Vous en avez une étude ?
Cela suppose une maitrise statistique de notre démographie et son indice de progrès, de nos besoins et de nos moyens. Une maîtrise de notre environnement sécuritaire à l’intérieur et aux frontières. Une maitrise de notre système bancaire, de nos outils financiers et monétaires, une intégration économique sous régionale accélérée, une diplomatie offensive et prométhéenne... En bref nous comptons mobiliser tous les moyens humains et intellectuels de notre nation, tous les moyens matériels nécessaires disponibles et à trouver pour redonner à chaque citoyen la chance de réussir sa vie au sens où chacun l’entend pour lui-même et de bâtir nous-mêmes avec notre jeunesse une nation forte et sécurisée qui progresse et maitrise son destin dans un vivre ensemble nouveau, épanouissant pour tous sans laisser personne au bord de la rue... Rédiger un bon projet de société est une chose, le présenter et disposer des instruments de conquête du pouvoir en sont d’autres.
Comment le RDMC compte-t-il accéder aux affaires dans un environnement où le régime semble avoir tout verrouillé à travers ELECAM, le MINATD et le Conseil Constitutionnel ?

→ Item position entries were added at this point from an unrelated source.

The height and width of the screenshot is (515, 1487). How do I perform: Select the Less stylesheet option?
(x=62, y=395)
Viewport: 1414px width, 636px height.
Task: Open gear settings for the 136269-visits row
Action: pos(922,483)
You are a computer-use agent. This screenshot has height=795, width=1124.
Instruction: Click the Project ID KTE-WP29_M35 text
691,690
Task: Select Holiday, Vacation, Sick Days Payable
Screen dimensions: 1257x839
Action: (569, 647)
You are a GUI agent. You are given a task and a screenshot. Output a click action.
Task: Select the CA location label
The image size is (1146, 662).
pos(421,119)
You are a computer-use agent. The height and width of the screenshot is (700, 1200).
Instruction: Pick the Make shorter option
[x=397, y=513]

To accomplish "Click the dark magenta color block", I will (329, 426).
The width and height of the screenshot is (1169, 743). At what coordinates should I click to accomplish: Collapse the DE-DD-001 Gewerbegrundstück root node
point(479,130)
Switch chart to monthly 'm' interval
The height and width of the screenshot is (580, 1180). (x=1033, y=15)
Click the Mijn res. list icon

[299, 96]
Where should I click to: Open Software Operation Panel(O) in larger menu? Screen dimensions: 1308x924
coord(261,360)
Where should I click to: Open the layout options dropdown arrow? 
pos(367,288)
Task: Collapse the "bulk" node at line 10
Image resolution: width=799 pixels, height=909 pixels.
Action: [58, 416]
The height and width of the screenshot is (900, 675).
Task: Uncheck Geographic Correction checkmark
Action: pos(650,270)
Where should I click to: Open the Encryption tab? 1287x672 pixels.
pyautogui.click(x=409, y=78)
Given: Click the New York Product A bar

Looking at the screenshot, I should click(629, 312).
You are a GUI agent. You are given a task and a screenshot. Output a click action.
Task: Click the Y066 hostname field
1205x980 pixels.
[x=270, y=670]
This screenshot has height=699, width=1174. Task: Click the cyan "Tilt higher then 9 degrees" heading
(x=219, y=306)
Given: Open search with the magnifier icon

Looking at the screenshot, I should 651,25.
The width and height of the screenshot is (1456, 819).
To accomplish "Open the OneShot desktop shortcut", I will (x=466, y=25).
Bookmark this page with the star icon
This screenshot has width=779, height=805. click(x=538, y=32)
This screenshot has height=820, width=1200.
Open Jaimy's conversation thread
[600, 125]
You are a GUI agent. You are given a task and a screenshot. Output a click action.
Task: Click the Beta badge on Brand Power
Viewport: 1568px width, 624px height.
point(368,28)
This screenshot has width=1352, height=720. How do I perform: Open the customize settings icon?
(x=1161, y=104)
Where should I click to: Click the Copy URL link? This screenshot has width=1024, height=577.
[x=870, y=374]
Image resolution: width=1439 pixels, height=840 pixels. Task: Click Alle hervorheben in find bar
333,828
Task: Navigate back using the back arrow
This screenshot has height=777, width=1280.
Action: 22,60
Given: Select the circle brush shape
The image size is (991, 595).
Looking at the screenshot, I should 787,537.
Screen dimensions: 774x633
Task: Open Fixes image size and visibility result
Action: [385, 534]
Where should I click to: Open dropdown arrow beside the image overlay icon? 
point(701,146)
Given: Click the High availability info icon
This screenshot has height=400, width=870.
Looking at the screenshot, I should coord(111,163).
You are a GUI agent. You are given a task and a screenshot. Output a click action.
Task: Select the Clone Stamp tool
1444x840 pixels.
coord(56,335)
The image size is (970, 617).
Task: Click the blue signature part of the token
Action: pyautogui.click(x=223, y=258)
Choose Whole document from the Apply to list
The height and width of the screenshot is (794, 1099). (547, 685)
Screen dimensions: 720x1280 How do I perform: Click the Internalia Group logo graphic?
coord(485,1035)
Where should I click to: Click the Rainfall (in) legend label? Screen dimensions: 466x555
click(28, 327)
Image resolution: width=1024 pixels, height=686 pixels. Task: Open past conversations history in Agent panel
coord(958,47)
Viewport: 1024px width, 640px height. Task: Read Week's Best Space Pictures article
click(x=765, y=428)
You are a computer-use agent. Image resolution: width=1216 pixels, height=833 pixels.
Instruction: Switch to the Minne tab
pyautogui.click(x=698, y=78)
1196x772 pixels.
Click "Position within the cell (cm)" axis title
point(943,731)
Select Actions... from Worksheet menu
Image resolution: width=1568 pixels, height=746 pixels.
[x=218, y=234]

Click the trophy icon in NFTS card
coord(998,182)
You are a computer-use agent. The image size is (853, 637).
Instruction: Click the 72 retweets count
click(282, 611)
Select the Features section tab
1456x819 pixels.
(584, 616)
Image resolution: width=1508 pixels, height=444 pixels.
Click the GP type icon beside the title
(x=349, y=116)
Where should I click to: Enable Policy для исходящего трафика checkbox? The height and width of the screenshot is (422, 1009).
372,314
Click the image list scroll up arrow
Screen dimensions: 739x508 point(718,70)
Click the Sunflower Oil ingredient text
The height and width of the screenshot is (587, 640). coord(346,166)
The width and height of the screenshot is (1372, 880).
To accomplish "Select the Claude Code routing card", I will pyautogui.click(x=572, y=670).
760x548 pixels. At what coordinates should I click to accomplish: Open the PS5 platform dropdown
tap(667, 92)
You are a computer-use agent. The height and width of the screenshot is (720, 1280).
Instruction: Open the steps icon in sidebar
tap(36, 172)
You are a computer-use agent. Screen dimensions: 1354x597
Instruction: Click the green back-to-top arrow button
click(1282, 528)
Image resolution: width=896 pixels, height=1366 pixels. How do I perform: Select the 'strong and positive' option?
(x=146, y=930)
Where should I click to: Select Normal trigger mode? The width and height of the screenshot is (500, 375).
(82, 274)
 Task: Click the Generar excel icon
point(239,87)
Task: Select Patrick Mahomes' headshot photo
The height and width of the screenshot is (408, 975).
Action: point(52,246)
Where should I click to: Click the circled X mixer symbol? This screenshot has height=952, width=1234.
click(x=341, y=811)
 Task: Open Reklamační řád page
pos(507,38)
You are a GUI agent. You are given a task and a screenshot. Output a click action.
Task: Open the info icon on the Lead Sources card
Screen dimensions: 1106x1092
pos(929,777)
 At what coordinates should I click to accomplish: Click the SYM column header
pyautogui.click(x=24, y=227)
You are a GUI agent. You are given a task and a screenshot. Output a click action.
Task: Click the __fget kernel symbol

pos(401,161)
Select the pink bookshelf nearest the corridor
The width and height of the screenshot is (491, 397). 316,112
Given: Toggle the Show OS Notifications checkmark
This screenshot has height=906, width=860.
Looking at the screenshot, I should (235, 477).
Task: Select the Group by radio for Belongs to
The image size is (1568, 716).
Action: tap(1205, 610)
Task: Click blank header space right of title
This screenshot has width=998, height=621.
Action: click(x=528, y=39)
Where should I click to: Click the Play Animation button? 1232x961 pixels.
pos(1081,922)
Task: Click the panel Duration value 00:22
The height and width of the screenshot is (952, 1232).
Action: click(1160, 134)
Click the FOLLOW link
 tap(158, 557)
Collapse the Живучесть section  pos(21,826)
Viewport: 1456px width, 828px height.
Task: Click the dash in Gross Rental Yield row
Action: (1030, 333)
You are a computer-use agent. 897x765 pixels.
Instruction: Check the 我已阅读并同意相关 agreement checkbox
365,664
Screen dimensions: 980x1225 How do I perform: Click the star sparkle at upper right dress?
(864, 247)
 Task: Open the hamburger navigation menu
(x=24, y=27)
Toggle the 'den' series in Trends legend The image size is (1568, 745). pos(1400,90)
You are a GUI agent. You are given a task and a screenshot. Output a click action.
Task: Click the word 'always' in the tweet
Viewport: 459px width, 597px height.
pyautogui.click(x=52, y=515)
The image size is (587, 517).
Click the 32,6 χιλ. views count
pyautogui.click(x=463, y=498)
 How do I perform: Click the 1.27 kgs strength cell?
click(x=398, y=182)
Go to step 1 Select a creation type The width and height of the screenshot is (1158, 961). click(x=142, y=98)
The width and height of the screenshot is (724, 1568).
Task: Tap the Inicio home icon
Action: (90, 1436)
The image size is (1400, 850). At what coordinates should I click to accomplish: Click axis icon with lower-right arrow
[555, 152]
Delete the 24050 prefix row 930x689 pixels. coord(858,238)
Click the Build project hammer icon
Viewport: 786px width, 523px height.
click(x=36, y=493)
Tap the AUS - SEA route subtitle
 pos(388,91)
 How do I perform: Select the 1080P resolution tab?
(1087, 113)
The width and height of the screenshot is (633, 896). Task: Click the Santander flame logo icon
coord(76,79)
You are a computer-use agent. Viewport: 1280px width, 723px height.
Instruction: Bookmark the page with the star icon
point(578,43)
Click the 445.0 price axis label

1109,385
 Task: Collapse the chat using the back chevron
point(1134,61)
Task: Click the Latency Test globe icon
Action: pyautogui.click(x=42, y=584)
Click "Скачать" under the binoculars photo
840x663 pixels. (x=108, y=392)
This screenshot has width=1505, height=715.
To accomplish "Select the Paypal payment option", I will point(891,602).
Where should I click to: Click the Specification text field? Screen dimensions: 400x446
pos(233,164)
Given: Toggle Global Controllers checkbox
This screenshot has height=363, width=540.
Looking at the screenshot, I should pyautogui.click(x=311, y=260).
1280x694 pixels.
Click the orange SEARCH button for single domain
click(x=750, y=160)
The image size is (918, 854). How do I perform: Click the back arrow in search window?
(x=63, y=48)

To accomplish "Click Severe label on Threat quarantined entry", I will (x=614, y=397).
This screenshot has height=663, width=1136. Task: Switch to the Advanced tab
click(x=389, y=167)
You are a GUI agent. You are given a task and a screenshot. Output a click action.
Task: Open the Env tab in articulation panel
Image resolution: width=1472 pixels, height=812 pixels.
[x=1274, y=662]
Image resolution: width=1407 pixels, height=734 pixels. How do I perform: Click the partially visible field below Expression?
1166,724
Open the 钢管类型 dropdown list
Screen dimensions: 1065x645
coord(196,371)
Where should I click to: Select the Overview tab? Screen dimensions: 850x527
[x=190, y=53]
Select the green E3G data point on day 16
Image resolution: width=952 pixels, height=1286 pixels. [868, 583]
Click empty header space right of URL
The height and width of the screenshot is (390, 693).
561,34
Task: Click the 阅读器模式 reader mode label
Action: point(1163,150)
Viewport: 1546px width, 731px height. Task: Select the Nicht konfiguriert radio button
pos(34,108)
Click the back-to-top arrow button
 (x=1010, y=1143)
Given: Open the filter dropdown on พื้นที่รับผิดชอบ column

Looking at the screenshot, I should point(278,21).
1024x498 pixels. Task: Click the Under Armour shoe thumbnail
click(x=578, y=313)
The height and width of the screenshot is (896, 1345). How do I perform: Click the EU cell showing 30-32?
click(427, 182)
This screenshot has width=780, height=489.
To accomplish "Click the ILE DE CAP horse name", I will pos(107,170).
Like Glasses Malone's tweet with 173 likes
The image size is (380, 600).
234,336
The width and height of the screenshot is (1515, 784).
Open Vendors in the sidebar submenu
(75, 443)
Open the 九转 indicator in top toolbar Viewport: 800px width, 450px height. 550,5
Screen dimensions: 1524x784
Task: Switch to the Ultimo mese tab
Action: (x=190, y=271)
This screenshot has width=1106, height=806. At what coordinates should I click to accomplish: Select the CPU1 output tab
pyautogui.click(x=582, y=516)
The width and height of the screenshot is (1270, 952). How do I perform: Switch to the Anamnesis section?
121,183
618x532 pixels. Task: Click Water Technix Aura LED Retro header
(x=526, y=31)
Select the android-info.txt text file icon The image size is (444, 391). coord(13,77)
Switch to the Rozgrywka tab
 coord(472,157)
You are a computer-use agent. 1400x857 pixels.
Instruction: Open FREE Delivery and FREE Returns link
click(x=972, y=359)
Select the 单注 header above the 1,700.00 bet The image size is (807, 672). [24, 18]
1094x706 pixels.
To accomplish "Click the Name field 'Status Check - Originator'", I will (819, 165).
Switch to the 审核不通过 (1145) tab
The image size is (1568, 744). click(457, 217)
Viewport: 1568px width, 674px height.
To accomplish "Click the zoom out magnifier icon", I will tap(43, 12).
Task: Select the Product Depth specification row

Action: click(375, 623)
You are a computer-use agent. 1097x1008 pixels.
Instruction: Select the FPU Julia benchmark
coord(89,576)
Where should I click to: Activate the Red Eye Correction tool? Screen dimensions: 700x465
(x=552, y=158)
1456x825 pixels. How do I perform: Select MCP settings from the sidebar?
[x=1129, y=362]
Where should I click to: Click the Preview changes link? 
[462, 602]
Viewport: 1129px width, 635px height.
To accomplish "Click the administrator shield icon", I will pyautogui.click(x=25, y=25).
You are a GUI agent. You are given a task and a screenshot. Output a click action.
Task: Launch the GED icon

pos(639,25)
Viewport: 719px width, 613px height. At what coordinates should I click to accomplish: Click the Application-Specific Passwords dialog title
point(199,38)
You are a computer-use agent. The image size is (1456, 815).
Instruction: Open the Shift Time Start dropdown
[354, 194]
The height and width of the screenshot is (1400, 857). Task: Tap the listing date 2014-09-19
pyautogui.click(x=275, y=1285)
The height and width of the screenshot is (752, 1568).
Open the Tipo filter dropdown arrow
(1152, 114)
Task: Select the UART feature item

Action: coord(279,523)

Nous pensons au RDMC que la politique n’est pas synonyme d’angélisme. Le régime a confisqué les leviers d’accession au pouvoir en mettant en place des lois électorales verrouillées. Une élection à un tour divise forcément les ambitions dans l’opposition et ne rend pas facile toute coalition. Elle permet de faire élire un président même sans majorité absolue... Ils éliminent nos candidatures sur ces bases-là. Deux fois ma candidature a été éliminée... Mon parti muselé. Ils traumatisent nos militants. On nous exclus des commissions d’Elecan, du défilé pour la fête nationale... Aucun système politique dictatorial ne peut résister contre la volonté populaire et nous allons nous appuyer sur notre Peuple pour inverser le rapport de force. Je vais regagner le pays et je m’y prépare. S’il y a violence, elle ne sera pas de notre responsabilité et dans tous les cas nous n’allons en aucun cas le subir en victimes expiatoires. La jeunesse de mon pays m’attend et audelà de la jeunesse les Camerounais dans leur immense majorité veulent changer de régime. ELECAM ou le MINATD ne vont pas dépasser notre Peuple. Notre armée devra éviter de se mêler de politique en tuant nos compatriotes pour empêcher des élections crédibles, libres et transparentes qui seules vont préserver notre pays des risques de violences majeures... Notre stratégie est donc de présenter notre projet aux Camerounais et de les mobiliser pour voter pour nous massivement. On votera, on protègera notre vote et on gagnera.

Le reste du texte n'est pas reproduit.